Short exercise:
Copy out the data below word for word, leaving out the images.

+ + + + +

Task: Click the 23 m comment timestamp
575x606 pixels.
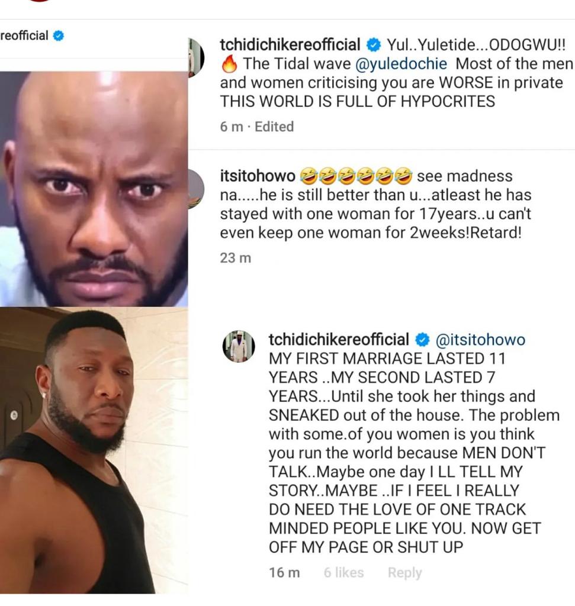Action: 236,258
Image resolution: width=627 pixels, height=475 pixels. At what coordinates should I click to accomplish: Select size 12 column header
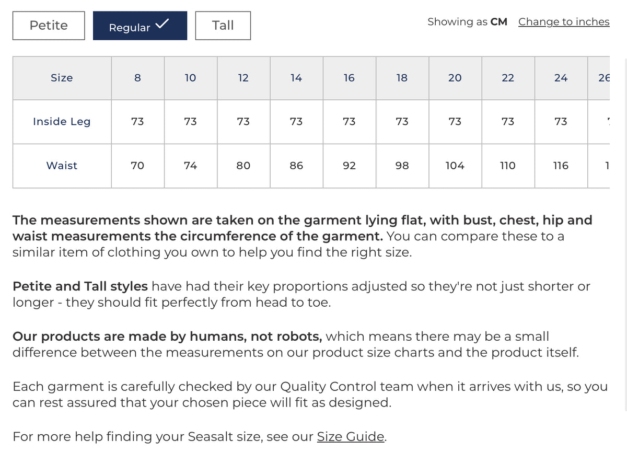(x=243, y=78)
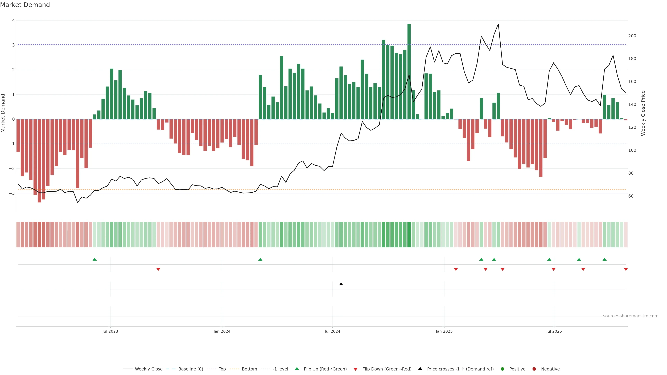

+ + + + +

Written solution:
Task: Click the 23 m comment timestamp
575x606 pixels.
Action: 236,258
Image resolution: width=627 pixels, height=475 pixels. At what coordinates should I click to accomplish: Select size 12 column header
(x=243, y=78)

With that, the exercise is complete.